■ **Task objective**
Please leave out pictures and print exactly the lines from the one that has "Image resolution: width=651" through the last line of the material below.

※ ※ ※

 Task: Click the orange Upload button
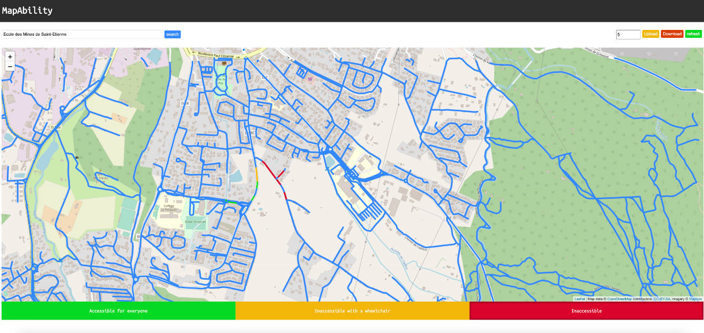coord(650,34)
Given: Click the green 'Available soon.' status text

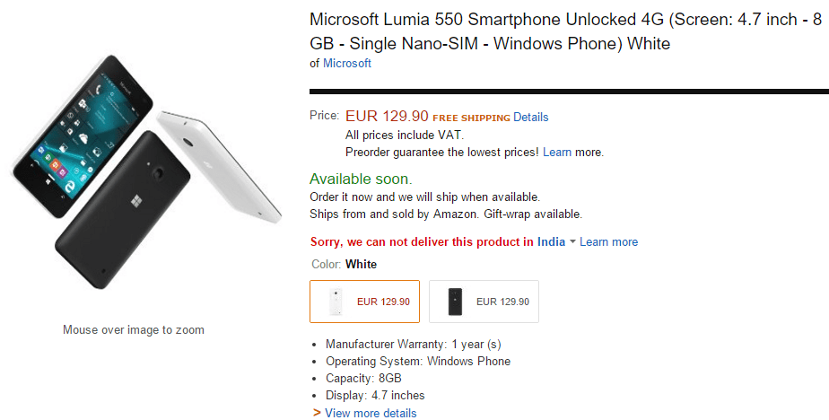Looking at the screenshot, I should pyautogui.click(x=361, y=179).
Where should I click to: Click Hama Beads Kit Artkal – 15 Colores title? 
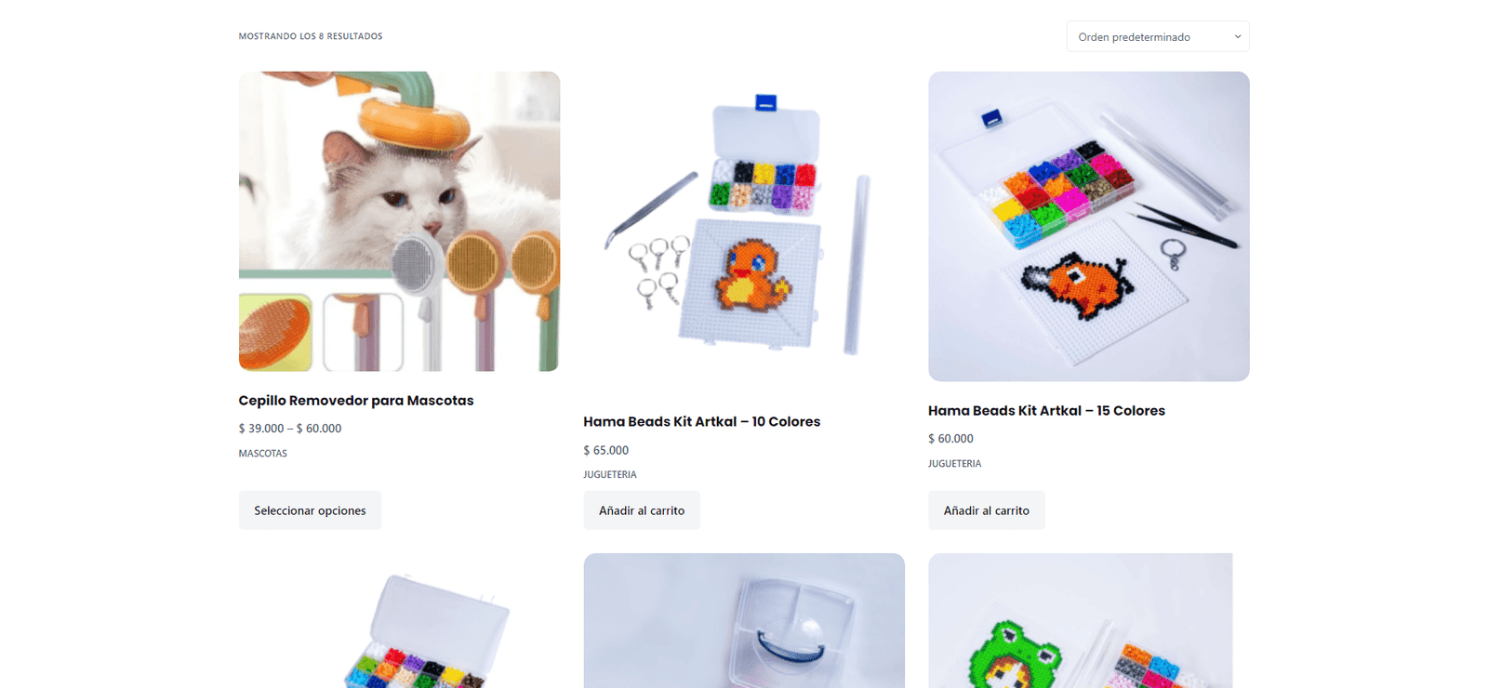(1046, 411)
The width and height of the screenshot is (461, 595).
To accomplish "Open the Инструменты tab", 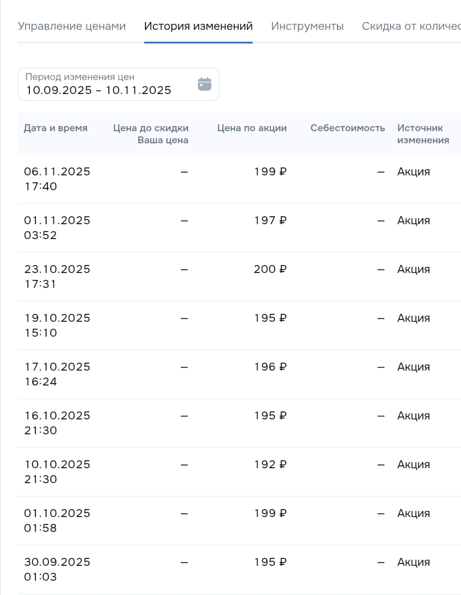I will click(x=307, y=26).
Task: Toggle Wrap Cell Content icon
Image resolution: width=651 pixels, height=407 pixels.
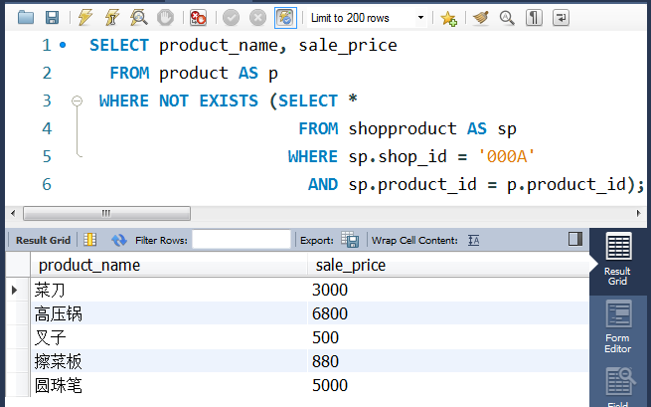Action: [x=474, y=240]
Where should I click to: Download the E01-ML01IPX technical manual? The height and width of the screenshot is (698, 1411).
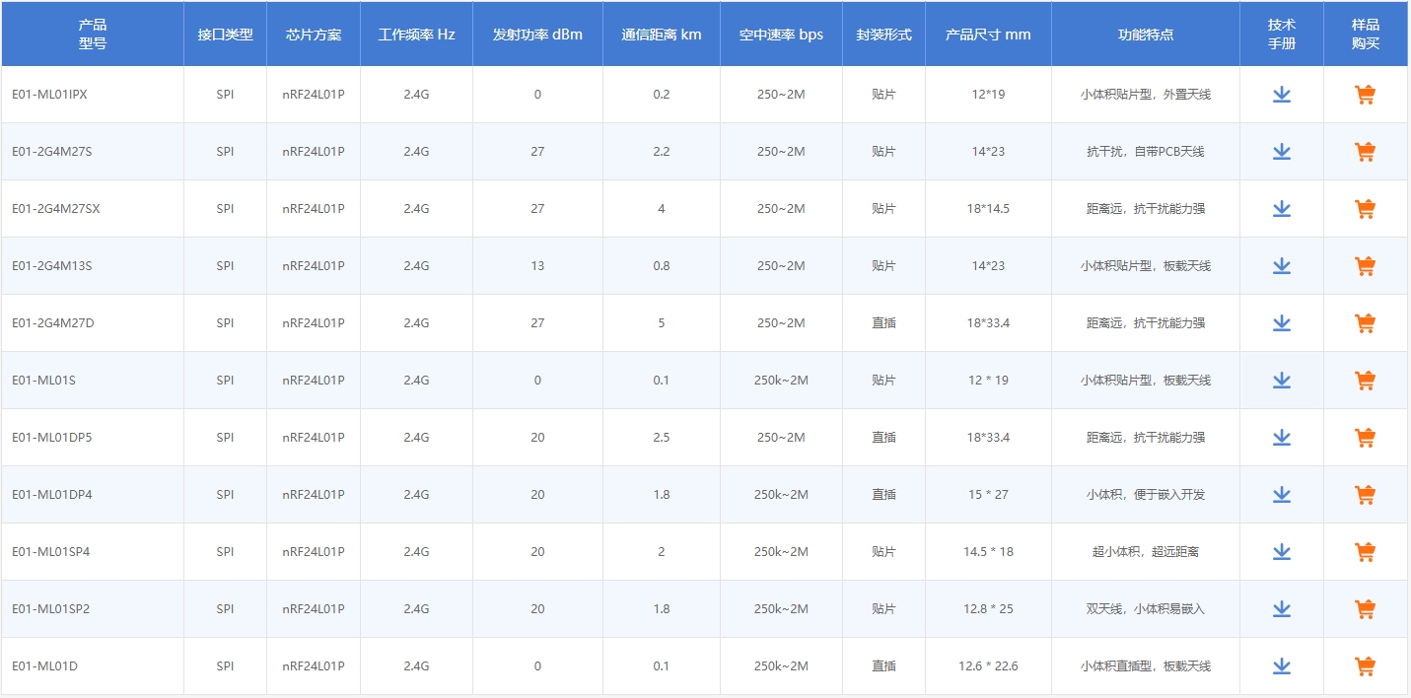pyautogui.click(x=1281, y=94)
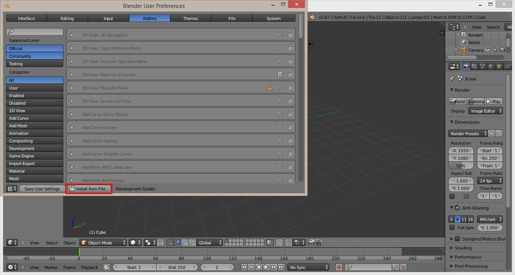Viewport: 515px width, 275px height.
Task: Switch to the Themes tab
Action: [x=191, y=18]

※ ※ ※

■ **Exercise result**
Image resolution: width=651 pixels, height=407 pixels.
Action: [x=474, y=240]
Where should I click to: Download the E01-ML01IPX technical manual? The height and width of the screenshot is (698, 1411).
pyautogui.click(x=1281, y=94)
Viewport: 515px width, 275px height.
Task: Switch to the Themes tab
Action: [x=191, y=18]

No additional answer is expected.